Cecil, a 3.5 kilo beast of a Red King crab certainly lived up to the name of Fancy Crab, a new restaurant in London’s West End, a stone’s throw north of Bond Street station. He was named by the first customer of the day, as is the newly-opened restaurant’s tradition. Red King crabs can grow up to three metres from leg tip to tip, and weigh up to ten kilos. Cecil, huge as he seemed to us, was a mere youngster, caught in the cold waters of the Barents Sea.
Specialising in fresh crab and oysters, the menu offers both served in a few different ways, plus a handful of other seafood items and sides to cover the bases.
The space is huge, modern and casual in styling with exposed brickwork, booths along the two sides and a wide block of regular tables between. I’d specify a booth in your reservation if possible.
Decent bread to start, though I’d have preferred each diner to be offered a choice rather than two different rolls being served to share.
We started with a selection of oysters, a few Pacifics (£2.50 each) served without garnish, and one each with a Mojito granita and a Japanese dressing (£3.50 each). The oysters were superbly fresh and sweet, and I usually like them plain with little more than a tiny dash of vinegared shallots, but I confess that the mojito combination was an absolute stunner, the mint and lime perfectly enhancing the sweet salty oyster. The Japanese dressing was also delicious, but a little too punchy to let the oyster shine through.
Also from the starters section, sashimi of salmon with bonito sorbet. A beautiful quality cut of salmon, it paired fantastically with the sorbet, of which I’d have loved just a little more.
For our mains, we shared two crab dishes.
First, a grilled whole leg and shoulder of red king crab served with chips, Hollandaise sauce and a leaf salad (£36). The crab meat was served in the shell but helpfully detached from it, making it very easy to eat. And it was good, despite a heavy-handed salting that it didn’t need; the sweetness of the crab meat came through. The chips and sauce were both excellent too.

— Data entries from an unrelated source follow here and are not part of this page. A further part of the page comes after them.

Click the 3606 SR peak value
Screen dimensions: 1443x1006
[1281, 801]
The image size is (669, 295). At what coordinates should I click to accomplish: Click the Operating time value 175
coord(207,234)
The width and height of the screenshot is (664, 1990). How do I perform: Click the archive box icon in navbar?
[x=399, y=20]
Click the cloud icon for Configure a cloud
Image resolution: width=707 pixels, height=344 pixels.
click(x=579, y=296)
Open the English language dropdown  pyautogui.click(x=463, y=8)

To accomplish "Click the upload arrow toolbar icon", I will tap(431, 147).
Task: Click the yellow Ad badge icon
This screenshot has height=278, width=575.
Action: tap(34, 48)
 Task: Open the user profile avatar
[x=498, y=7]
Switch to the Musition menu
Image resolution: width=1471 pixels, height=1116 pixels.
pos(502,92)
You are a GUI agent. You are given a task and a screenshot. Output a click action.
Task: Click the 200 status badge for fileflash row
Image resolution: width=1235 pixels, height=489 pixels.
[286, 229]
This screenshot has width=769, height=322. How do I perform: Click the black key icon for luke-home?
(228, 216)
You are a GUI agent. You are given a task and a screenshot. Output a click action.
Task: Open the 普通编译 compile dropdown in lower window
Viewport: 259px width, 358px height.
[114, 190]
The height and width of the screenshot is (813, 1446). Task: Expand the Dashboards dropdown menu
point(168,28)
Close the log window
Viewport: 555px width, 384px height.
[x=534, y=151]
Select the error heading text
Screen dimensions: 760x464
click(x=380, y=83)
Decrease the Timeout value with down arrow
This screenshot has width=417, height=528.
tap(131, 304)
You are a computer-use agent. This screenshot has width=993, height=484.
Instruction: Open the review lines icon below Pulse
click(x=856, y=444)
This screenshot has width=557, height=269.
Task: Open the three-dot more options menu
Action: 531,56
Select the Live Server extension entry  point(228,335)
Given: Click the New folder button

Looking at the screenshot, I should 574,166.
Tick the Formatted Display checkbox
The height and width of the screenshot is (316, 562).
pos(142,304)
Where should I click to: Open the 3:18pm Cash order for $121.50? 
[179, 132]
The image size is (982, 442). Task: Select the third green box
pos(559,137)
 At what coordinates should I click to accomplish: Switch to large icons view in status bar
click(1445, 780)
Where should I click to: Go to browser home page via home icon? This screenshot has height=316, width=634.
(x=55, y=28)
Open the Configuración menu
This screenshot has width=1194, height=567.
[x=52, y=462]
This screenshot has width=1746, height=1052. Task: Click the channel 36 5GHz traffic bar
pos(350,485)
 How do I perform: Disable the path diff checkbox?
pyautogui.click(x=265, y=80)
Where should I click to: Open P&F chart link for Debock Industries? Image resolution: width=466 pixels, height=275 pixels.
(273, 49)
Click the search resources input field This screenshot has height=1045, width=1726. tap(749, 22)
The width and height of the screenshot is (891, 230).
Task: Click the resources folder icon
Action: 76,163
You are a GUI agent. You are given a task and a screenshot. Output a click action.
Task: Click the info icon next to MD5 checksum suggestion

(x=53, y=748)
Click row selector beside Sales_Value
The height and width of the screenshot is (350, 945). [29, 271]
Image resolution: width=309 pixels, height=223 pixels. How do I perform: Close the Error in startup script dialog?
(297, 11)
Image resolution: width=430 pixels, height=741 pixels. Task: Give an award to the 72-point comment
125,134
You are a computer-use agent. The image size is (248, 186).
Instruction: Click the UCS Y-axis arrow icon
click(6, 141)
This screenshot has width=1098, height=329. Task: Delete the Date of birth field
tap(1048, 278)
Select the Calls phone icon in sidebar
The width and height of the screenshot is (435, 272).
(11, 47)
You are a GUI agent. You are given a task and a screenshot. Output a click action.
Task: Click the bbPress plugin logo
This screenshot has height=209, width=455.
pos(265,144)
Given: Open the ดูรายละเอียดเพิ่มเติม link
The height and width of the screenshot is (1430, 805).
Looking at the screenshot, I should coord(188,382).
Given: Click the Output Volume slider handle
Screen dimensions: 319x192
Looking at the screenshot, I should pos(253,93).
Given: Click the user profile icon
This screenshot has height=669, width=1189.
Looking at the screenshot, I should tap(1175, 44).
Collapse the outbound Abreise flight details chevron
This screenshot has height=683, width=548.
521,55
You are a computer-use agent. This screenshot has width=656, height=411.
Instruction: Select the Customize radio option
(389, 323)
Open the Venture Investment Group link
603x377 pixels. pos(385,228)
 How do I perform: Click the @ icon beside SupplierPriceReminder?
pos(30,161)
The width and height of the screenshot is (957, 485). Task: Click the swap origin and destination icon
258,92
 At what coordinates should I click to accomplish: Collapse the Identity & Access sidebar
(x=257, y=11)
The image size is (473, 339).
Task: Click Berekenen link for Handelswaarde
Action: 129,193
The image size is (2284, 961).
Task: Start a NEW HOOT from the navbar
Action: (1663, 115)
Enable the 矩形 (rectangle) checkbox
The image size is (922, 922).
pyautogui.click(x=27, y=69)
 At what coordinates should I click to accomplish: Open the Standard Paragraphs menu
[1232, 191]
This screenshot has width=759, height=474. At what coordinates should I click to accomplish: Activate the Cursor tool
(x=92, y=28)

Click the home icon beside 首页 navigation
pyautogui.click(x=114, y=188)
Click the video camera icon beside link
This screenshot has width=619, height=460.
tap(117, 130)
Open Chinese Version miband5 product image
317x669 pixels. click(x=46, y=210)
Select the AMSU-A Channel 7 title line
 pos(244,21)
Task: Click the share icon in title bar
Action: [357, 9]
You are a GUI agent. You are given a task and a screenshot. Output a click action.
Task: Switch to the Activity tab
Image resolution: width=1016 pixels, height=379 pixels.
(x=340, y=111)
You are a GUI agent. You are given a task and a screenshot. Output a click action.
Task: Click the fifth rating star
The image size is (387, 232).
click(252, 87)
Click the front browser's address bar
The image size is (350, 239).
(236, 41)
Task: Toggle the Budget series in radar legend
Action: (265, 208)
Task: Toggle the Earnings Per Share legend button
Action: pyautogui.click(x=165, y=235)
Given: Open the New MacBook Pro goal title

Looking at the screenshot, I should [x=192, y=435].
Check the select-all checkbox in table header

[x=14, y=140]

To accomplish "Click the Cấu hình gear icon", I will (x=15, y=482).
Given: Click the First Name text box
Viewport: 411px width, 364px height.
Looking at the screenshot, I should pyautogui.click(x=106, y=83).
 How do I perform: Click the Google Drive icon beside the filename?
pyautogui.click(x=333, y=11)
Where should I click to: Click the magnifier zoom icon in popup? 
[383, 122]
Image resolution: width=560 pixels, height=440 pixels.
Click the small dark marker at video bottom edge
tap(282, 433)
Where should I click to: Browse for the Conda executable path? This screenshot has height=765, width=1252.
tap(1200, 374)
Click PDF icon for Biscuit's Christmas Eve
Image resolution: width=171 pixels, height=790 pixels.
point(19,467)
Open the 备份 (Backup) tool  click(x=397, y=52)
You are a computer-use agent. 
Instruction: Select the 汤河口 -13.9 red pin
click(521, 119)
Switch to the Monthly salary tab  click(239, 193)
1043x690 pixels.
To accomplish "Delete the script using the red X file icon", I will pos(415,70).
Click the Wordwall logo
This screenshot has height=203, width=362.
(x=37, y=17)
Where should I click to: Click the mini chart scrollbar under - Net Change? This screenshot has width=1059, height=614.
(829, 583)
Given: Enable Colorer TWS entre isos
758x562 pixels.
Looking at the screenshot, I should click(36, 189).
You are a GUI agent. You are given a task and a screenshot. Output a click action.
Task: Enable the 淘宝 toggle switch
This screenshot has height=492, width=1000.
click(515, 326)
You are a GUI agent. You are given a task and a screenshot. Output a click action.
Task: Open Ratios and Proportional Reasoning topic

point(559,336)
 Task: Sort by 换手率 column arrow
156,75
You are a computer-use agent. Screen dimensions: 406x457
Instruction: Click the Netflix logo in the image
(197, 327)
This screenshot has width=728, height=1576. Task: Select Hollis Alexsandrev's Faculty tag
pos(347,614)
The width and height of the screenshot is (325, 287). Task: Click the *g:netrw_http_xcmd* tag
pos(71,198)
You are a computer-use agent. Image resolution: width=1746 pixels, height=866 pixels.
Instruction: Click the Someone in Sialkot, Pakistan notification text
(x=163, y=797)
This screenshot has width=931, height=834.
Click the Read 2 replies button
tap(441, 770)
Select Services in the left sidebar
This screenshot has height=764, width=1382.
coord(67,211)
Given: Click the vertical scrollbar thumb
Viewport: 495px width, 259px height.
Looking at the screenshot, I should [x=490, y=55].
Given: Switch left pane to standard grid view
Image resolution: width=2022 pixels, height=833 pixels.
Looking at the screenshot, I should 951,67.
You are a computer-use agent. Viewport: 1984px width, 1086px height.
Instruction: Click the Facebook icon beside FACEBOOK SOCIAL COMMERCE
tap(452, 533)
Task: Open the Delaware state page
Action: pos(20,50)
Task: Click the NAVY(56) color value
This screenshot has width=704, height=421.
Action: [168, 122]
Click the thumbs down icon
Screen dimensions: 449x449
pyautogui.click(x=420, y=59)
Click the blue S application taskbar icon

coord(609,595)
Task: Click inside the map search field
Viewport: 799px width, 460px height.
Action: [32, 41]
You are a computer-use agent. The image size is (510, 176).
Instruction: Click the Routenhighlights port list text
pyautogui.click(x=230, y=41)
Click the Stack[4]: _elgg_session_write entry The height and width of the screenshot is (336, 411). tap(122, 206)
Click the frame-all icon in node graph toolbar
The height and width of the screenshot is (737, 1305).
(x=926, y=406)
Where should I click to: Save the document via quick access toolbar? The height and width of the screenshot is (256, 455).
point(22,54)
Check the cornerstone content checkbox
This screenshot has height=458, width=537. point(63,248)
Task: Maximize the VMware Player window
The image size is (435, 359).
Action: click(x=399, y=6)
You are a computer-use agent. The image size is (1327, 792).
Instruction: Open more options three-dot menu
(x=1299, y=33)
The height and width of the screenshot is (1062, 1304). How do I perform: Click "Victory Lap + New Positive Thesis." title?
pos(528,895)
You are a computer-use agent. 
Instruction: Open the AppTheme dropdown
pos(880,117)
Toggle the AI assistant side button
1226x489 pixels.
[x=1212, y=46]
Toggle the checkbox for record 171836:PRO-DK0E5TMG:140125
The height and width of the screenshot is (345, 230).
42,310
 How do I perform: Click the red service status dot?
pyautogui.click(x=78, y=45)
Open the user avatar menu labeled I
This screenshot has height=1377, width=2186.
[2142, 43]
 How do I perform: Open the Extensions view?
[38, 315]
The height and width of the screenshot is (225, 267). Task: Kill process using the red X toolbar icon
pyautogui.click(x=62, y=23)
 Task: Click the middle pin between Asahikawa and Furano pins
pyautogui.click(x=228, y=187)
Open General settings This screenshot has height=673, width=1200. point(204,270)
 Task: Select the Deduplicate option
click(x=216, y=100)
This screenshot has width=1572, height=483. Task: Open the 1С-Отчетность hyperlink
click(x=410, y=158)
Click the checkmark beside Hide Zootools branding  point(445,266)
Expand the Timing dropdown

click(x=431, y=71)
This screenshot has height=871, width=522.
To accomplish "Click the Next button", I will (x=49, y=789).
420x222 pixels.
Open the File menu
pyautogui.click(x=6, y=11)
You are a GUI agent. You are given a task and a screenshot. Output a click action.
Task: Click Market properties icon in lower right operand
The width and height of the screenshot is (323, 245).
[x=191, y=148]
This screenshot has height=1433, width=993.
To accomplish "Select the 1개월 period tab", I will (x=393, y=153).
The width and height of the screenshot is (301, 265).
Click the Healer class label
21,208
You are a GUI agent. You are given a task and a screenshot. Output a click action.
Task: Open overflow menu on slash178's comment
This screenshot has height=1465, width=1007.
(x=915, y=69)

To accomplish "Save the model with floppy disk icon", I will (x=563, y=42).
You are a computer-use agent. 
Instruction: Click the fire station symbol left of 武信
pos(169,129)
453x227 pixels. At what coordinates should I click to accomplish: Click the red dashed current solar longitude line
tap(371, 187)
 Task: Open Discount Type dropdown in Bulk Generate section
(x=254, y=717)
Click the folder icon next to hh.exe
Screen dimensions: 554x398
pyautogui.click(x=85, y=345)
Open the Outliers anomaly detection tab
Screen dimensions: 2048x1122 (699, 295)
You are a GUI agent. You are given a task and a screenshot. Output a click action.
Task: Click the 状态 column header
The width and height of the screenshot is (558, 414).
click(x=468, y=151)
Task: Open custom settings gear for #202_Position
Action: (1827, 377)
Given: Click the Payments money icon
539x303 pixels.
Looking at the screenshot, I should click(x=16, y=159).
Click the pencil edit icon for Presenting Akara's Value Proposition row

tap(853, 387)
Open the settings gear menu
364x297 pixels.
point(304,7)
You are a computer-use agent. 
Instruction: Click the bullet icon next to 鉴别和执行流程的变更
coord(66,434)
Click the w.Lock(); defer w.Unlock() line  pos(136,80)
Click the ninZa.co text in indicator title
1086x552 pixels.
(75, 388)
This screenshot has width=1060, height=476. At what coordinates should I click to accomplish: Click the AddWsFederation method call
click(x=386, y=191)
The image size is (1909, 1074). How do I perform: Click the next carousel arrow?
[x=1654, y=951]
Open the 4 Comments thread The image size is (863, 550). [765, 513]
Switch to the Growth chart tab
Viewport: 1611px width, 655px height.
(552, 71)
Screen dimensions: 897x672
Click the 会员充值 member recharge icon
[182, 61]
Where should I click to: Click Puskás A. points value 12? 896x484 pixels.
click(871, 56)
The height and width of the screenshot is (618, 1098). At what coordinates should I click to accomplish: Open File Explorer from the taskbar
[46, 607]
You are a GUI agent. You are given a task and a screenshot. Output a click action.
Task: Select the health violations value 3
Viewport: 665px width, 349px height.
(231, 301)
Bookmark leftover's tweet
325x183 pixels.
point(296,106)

Second, the restaurant’s self-proclaimed signature dish, Singapore Chilli Crab (£23.50) which was delicious if rather lacking in chilli, though this is, I’m told, very much in keeping with the Singapore style. The sauce is a mild curry one into which a generous portion of crab has been mixed. Served with plain rice, it’s a comfort food kind of dish.
For dessert, we enjoyed a delicious pear tarte tatin with butterscotch sauce and vanilla ice cream, only available for two to share (£11). Well executed, it was a rich and indulgent end point to the meal.
Any hang ups? A few little service issues to overcome, but it’s a new opening so I have hope that this will improve. Our waiter Emanuel was absolutely excellent, not only knowing the menu inside out, but keen to help us order the right dishes, and very attentive. The rest of the staff were inattentive and hard to flag down, even when Emanuel was busy serving other tables. Bar service in particular was excessively slow and had to be chased multiple times.
The passion fruit colada (£11) when it finally came was decent, thank goodness!
Overall, we enjoyed the meal, especially the quality and flavour of the crab for which the restaurant is named. Pricy, for sure, though that’s not unexpected given the high rent location. It’s a welcome addition to London’s limited seafood restaurant scene and it’s certainly a nice change to see crab, rather than lobster or oysters, made the star of the show.
Kavey Eats dined as a guest of Fancy Crab.